“Foi como se eu tivesse sido enterrada viva.” O desabafo da comerciante Lúcia Silvania Bezerra, 38 anos, resume o período de um ano, um mês e 17 dias que ela ficou presa injustamente. Casos como o dela, infelizmente, são comuns no Judiciário. Pessoas com nomes iguais aos de criminosos procurados, erros em investigações policiais e até acusações falsas levam inocentes a viver um pesadelo atrás das grades.
Em Pernambuco, existem atualmente 31.350 presos, em 22 unidades prisionais e 58 cadeias públicas. Dentro desse universo, deve existir uma parcela de inocentes. Gente que jamais deveria ter sido presa. Pessoas que tiveram suas vidas destruídas. Outras que lutaram para provar inocência e esperam até hoje para receber indenizações por danos morais.
Segundo o Tribunal de Justiça de Pernambuco (TJPE), 4,5 mil pessoas foram condenadas por tráfico de drogas de janeiro de 2014 até o dia 13 deste mês, apenas nas varas de 1º grau. Nesse mesmo período, houve 4,2 mil condenações por crimes do sistema nacional de armas, onde estão inclusos o porte e a posse ilegal de armas, disparo de arma de fogo, comércio ilegal e tráfico internacional de armas. Já pelo crime de roubo majorado, com uso de arma de fogo, foram condenadas 3,5 mil pessoas também do início de 2014 até o último dia 31.

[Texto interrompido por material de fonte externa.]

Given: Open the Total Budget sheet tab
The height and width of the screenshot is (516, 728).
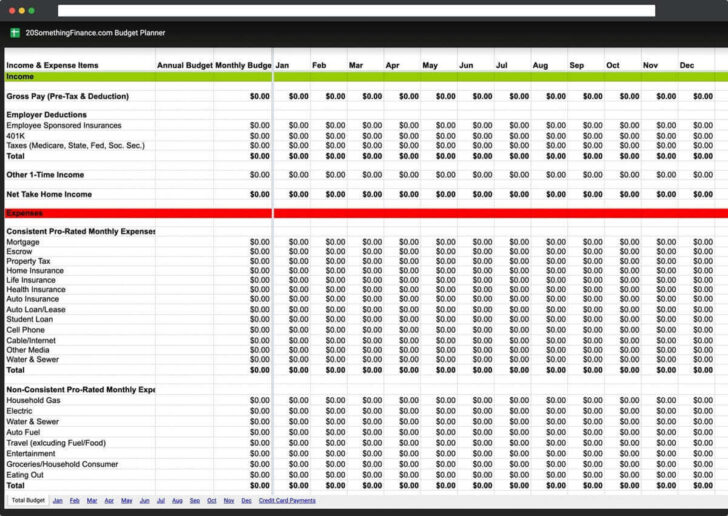Looking at the screenshot, I should (28, 500).
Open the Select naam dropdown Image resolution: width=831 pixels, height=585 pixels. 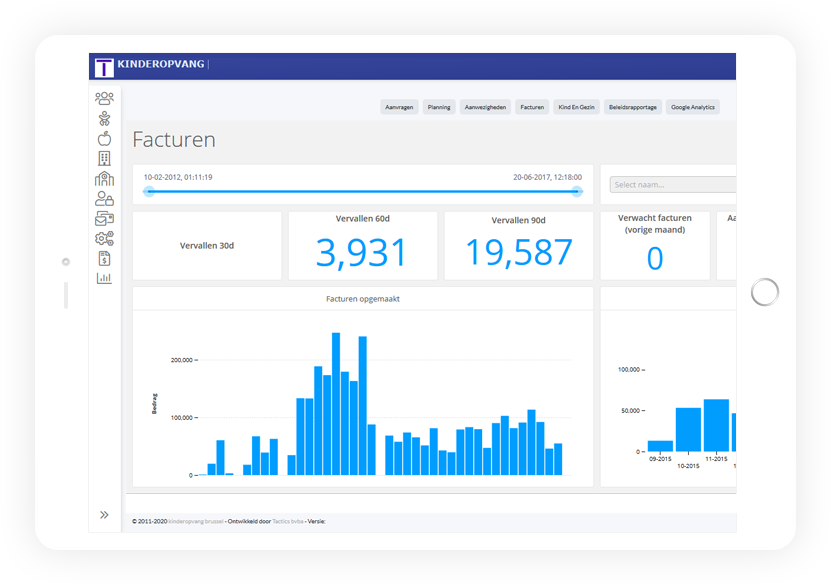(x=672, y=185)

Prisões injustas causam revolta não só em quem é acusado indevidamente, mas também nas pessoas que assistem às arbitrariedades. O enredo da minissérie Justiça, que está sendo exibida pela Rede Globo, mostra alguns exemplos disso. “Precisamos de um sistema de Justiça mais eficaz e de uma polícia investigativa mais técnica. A política do encarceramento pode trazer prejuízos e enganos. A prisão deixa as pessoas em situação de vulnerabilidade social. Nada e ninguém consegue apagar isso”, apontou Wilma Melo, do Serviço Ecumênico de Militância das Prisões (Sempri) e do Movimento de Segurança Humana e Carcerária.
Aos 27 anos, Lúcia Silvania Bezerra foi presa em casa, no dia 30 de agosto de 2005, sob a acusação de ter participado de um sequestro. Mesmo sem nunca ter mantido nenhum contato com os criminosos, foi indiciada pela Polícia Civil e levada para a Colônia Penal Feminina do Recife. Lúcia teve o telefone celular roubado num assalto a ônibus. Ela prestou queixa do roubo mas não conseguiu bloquear a linha telefônica, que passou a ser usada pelos sequestradores para acertar o pagamento do resgate da vítima.

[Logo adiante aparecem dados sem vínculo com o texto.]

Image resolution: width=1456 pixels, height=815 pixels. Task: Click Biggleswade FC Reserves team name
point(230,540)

“A prisão dela foi um grande erro. A própria polícia reconheceu o erro depois. Os verdadeiros criminosos utilizaram o número do telefone dela. Agora estamos na luta para que o Estado seja condenado e pague uma indenização por danos morais. Lúcia foi presa na frente do filho pequeno e dos vizinhos mesmo sendo inocente”, apontou o advogado Afonso Bragança.

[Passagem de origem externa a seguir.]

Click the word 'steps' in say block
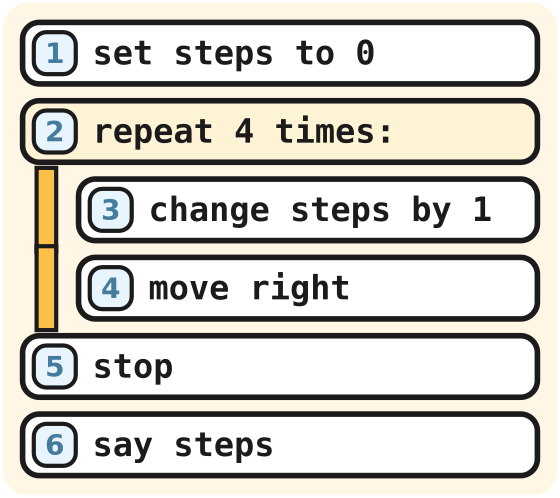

Lúcia conta que foi levada para a delegacia sem ao menos saber porque estava sendo presa. Somente à noite, quando já estava no presídio, sua irmã lhe contou do que ela estava sendo acusada depois de ir ao Fórum de Jaboatão. “Foi um pesadelo esse tempo que fiquei na cadeia. Não existe coisa pior do que você ser presa e pagar por uma coisa que não fez. Eu dormia no chão e a comida servida na prisão era muito ruim. Quando consegui minha liberdade, depois que o erro foi esclarecido, foi uma alegria muito grande. A primeira coisa que eu fiz quando saí da prisão foi tomar um banho de mar. Fui para a Praia de Boa Viagem e entrei no mar à noite”, recordou Lúcia.
Para o diretor executivo do Instituto Sou da Paz, Ivan Marques, a implantação das audiências de custódia ajudou a diminuir o número de pessoas presas injustamente. “A Justiça Criminal precisa dar mais agilidade aos processos. O sistema prisional pode até ter falhas, mas não pode demorar tanto tempo para corrigi-las. As audiências de custódia são um caminho para evitar que pessoas inocentes sejam mandadas para a prisão. Casos de injustiça, além de causar danos às pessoas presas injustamente passam descrença à sociedade”, ressaltou Marques.